No. Cross-dressing is a form of gender expression. According to hrc.org, “many people who cross-dress are comfortable with their assigned sex and generally do not wish to change it.”
Is it a mental disorder?
No. Transgender identity can’t be cured with treatment. Transgender people often feel disconnected between their assigned sex and their internal sense of who they are. This disconnection is called “gender dysphoria” due to the pain and distress it causes in the lives of transgender people.
Because being transgender is such an umbrella term the experience means something different for everyone going through it. Here are a few golden nuggets dropped by our very own Taelyre Winegar to give us a sneak peek into his colorful life.
Q: What was it like coming out?
A: I wouldn’t necessarily call it coming out. I would call it becoming me. For me, it was more of an inner struggle than an outer struggle. 99% of the people around me I knew would still love me and care for me the same way they had before. It was more inwards because I was the one who struggled with it the most. I would say that I had a more preferred experience than others.
Q: What have you learned from this experience?
A: I have learned so many things, but I think the most important one is to be yourself no matter the cost because in the end you will be happy being you with few friends than not being yourself with many friends.
Q: What would you like to see change?
I would like to see [more] people [become] educated in the LGBTQAAP community and what it really all is. All of the new surfacing terms and the always-evolving gender spectrum can be confusing. If we had a proper education on not only this topic but the more “taboo” topics, this world would be more culturally accepting. I am not saying that you have to believe in it or force it upon anyone, all I am saying is that with proper education we can be a more respectful people.
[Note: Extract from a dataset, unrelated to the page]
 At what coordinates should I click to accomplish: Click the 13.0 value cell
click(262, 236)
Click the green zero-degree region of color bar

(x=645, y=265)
Q: If you could say one thing to Sartell High School students, what would it be?
A: RESPECT. Honestly, so many people lack this. And I’m not talking about the face to face but the behind your back kind of things. People just lack the respect in general.
Q: Do you have any advice for people who are genuinely confused about someone being transgender (right and wrong things to ask, how to ask, what to ask)?
A: First of all, don’t be afraid to ask questions. As a transgender community, WE KNOW that there are many misconceptions and confusing things about this topic. We are always willing to explain how and why things work. But be respectful about it. NEVER EVER EVER ask their birth name or what they have in their pants. Those questions may strike a nerve and just pass over as rude, even if you are just curious.
Q: Why do you think people are so un-accepting/antagonizing?
A: Well, a couple of things actually: fear, ignorance, and just not knowing. They seem to kind of flow all together. People are afraid of what they don’t know and that creates ignorance. I understand that to some people what I may be doing is “against their religion” but in reality it’s not hurting you and ALL religions teach about loving other people, so that’s what you should be doing anyways. There really is no excuse to be un-accepting of a person. Ever.
Q: If you could tell your younger self one thing, what would it be?
A: Just do it now.
Q: Who/what is your biggest inspiration for strength?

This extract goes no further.